**Collected data**
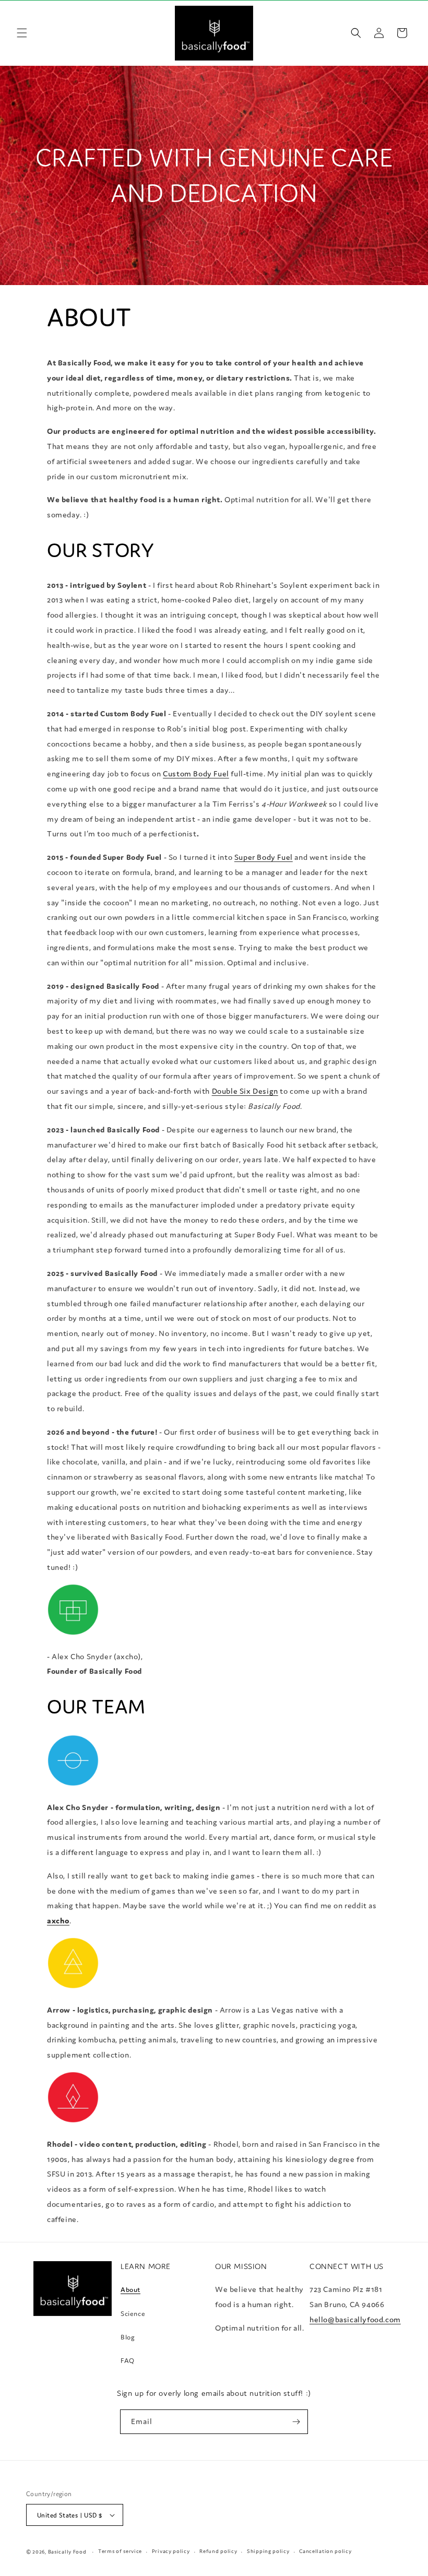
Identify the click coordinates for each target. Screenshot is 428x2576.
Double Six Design (245, 1091)
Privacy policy (171, 2551)
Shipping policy (268, 2551)
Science (133, 2313)
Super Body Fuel (263, 857)
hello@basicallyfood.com (355, 2319)
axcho (58, 1920)
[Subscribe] (295, 2421)
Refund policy (218, 2551)
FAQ (128, 2360)
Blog (128, 2337)
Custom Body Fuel (196, 773)
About (130, 2289)
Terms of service (120, 2551)
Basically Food (67, 2551)
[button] (21, 32)
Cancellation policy (325, 2551)
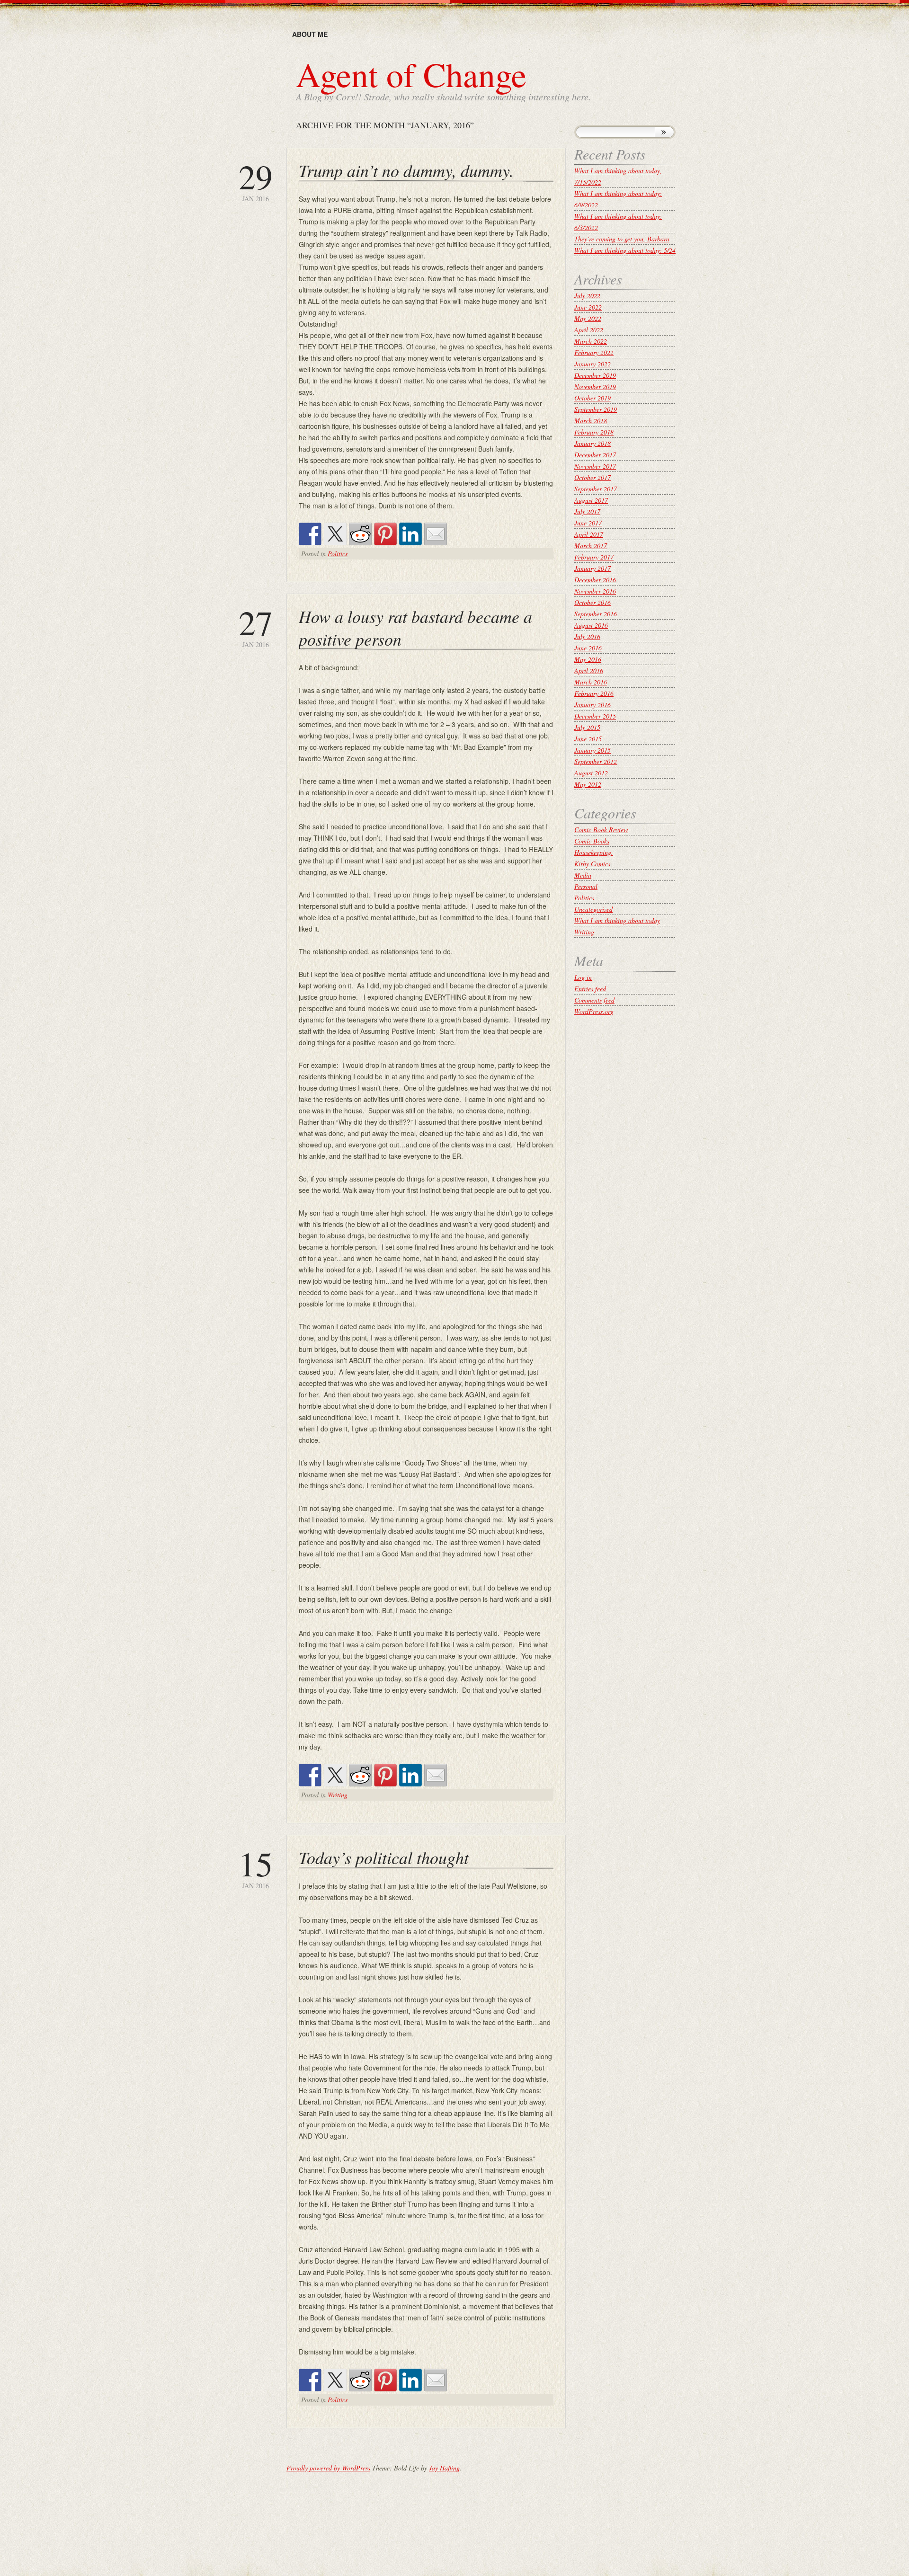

**WHAT YOU WILL DO**
Only the count should be given: the number of lines in the entries above containing the word "policy".

**ANSWER SECTION**
4